U.S. Supreme Court
Boynton v. Virginia, 364 U.S. 454 (1960)
Boynton v. Virginia
Argued October 12, 1960
Decided December 5, 1960
364 U.S. 454
For refusing to leave the section reserved for white people in a restaurant in a bus terminal, petitioner, a Negro interstate bus passenger, was convicted in Virginia courts of violating a state statute making it a misdemeanor for any person "without authority of law" to remain upon the premises of another after having been forbidden to do so. On appeal, he contended that his conviction violated the Interstate Commerce Act and the Equal Protection, Due Process and Commerce Clauses of the Federal Constitution; but his conviction was sustained by the State Supreme Court. On petition for certiorari to this Court, he raised only the constitutional questions.
1. Notwithstanding the fact that the petition for certiorari presented only the constitutional questions this Court will consider the statutory issue, which involves essentially the same problem -- racial discrimination in interstate commerce. P. 364 U. S. 457.
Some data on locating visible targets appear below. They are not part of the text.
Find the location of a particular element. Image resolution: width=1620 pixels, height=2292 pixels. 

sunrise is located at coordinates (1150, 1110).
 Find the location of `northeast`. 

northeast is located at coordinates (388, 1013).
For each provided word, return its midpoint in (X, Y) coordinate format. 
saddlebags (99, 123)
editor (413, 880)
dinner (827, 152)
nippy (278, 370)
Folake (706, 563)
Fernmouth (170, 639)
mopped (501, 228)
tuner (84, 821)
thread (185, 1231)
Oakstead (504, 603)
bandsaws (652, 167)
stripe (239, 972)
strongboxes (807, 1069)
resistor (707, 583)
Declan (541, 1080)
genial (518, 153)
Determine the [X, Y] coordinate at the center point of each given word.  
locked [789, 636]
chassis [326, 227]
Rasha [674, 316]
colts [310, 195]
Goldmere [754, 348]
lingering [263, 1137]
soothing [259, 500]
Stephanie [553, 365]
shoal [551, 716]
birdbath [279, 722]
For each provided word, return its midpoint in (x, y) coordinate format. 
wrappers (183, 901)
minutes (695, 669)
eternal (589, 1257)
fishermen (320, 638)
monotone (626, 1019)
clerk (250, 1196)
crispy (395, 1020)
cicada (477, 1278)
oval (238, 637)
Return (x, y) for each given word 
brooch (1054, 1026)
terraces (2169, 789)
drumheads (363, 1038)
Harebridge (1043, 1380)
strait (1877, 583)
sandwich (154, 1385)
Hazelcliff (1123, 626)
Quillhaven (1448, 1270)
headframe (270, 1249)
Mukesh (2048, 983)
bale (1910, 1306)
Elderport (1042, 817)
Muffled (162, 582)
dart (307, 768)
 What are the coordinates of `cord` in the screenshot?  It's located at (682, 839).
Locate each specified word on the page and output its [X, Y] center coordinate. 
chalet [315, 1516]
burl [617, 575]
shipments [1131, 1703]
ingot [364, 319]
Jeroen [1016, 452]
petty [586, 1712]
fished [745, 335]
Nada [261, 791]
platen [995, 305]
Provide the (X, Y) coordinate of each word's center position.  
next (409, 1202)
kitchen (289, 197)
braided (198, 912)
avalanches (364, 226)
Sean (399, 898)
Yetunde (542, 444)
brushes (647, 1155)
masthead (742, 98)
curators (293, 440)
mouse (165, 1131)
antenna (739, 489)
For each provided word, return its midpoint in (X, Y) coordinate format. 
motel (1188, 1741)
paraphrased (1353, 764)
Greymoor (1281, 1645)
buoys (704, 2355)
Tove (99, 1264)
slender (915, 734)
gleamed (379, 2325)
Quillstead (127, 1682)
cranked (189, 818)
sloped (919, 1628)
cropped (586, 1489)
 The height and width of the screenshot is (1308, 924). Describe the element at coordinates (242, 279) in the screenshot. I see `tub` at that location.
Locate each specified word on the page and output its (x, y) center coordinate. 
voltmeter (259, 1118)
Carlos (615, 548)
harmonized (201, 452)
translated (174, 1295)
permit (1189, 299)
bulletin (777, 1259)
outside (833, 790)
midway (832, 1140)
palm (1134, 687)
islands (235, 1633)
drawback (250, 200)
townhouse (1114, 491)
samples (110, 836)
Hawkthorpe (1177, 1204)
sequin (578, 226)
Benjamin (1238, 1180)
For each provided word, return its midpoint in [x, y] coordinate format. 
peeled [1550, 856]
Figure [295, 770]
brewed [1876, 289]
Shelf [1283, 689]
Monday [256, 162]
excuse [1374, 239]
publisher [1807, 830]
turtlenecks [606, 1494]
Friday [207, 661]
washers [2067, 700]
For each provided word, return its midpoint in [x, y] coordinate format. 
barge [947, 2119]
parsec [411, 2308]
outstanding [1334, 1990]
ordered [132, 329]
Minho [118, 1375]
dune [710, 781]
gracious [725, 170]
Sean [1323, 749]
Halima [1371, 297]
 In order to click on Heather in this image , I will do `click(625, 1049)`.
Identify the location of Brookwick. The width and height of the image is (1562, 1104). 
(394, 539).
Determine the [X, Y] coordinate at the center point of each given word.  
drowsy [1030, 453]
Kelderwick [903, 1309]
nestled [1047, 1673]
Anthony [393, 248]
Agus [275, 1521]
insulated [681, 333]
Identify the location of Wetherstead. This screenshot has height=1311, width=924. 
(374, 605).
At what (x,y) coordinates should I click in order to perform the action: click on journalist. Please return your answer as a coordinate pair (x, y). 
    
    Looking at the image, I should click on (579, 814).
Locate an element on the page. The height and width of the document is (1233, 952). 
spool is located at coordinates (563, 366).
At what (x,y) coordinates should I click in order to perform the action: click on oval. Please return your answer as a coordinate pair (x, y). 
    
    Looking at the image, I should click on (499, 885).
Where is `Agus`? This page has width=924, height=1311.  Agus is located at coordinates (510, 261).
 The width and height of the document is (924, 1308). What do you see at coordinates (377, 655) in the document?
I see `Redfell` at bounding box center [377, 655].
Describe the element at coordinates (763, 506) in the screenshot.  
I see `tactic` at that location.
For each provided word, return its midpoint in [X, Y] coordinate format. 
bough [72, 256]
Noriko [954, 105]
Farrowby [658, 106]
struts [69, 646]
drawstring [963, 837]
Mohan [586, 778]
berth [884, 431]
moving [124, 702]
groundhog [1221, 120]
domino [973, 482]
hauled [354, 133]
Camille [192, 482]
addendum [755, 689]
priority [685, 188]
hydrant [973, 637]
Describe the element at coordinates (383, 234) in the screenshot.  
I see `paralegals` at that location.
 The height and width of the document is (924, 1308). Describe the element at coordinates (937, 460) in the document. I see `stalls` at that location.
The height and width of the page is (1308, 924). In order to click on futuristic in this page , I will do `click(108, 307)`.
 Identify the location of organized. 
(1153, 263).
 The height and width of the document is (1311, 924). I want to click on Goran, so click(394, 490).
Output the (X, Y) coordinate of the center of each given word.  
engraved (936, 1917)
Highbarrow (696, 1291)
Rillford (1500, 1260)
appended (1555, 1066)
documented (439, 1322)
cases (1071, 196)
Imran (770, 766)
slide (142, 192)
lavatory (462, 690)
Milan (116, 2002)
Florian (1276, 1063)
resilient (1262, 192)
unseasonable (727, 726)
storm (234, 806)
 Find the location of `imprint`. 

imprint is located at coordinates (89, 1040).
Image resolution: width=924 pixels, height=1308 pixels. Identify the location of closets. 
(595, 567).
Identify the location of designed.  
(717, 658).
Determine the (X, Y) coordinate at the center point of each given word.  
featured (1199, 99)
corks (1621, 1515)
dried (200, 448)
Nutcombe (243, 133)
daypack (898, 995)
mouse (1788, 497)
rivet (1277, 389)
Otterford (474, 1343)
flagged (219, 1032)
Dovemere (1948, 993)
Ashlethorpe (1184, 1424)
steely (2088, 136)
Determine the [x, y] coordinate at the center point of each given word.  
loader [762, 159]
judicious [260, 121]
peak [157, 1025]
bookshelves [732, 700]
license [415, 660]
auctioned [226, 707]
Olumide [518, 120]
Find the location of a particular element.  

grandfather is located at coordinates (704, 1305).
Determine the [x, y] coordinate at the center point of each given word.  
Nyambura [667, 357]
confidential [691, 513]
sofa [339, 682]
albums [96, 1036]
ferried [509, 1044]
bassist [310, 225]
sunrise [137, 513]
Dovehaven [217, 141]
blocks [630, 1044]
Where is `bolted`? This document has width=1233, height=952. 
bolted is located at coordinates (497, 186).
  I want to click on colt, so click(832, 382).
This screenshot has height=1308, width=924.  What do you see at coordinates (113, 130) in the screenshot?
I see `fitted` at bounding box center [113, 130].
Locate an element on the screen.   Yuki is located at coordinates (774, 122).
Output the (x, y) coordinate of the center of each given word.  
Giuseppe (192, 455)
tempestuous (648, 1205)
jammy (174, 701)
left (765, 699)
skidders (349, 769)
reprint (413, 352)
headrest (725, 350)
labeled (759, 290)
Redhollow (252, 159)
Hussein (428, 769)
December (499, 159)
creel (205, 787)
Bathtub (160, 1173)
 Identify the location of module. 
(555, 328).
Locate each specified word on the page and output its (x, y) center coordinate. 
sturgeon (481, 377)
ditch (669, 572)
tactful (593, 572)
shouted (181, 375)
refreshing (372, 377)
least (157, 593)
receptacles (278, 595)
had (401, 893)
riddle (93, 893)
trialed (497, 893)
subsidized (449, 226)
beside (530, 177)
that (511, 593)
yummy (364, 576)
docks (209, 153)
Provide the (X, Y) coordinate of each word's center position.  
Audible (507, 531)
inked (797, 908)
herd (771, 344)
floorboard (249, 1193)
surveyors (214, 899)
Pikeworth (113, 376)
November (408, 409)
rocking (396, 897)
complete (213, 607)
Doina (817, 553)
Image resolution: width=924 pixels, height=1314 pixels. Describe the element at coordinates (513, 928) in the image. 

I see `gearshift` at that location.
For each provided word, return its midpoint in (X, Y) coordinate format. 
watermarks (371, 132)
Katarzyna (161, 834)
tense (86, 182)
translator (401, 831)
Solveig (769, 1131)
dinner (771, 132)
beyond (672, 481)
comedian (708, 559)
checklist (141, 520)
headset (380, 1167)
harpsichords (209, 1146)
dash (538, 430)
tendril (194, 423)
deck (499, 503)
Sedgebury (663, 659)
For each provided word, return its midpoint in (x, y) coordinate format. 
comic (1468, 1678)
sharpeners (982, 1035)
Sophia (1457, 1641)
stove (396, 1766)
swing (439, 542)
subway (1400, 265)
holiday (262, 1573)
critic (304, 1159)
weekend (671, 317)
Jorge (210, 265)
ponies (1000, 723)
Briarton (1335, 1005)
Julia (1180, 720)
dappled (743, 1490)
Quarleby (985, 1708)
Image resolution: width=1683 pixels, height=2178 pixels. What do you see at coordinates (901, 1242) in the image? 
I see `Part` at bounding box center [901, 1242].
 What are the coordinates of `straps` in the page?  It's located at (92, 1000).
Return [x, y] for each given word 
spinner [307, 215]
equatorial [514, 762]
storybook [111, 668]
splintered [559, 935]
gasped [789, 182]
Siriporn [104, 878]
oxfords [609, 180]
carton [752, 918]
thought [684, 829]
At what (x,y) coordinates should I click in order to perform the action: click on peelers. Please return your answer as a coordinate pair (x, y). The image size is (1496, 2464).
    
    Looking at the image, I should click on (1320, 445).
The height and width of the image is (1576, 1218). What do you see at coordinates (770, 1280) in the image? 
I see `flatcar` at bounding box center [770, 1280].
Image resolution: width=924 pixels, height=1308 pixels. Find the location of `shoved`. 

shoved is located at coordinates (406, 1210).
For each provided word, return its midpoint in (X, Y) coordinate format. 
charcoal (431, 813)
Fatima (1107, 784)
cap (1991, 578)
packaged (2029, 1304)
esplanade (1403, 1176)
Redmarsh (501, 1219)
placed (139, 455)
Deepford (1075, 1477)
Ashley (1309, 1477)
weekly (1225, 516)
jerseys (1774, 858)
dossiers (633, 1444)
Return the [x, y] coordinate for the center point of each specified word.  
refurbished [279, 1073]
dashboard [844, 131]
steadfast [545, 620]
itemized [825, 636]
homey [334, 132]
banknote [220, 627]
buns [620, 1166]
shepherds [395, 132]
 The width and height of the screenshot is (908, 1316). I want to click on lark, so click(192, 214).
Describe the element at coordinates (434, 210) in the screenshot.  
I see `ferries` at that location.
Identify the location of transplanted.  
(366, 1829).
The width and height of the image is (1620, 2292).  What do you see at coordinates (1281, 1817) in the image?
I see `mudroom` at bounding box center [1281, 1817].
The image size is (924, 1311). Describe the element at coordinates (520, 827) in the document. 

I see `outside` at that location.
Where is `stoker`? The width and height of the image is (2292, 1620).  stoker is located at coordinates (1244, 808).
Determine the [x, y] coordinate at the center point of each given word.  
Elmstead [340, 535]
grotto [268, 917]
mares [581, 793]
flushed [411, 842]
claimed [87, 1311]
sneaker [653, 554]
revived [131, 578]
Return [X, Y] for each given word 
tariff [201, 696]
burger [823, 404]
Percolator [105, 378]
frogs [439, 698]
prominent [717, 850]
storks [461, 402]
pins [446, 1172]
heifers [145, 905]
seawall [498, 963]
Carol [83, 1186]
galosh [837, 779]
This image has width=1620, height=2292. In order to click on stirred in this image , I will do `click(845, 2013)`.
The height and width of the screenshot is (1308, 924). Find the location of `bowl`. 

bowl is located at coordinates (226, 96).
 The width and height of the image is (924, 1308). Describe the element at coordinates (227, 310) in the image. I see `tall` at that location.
2. Under § 216(d) of the Interstate Commerce Act, which forbids any interstate common carrier by motor vehicle to subject any person to unjust discrimination, petitioner had a federal right to remain in the white portion of the restaurant, he was there "under authority of law," and it was error to affirm his conviction. Pp. 364 U. S. 457-463.
(a) When a bus carrier has volunteered to make terminal and restaurant facilities and services available to its interstate passengers as a regular part of their transportation, and the terminal and restaurant have acquiesced and cooperated in this undertaking, the terminal and restaurant must perform these services without discriminations prohibited by the Act. Pp. 364 U. S. 457-461.
(b) Although the courts below made no findings of fact, the evidence in this case shows such a situation here. Pp. 364 U. S. 461-463.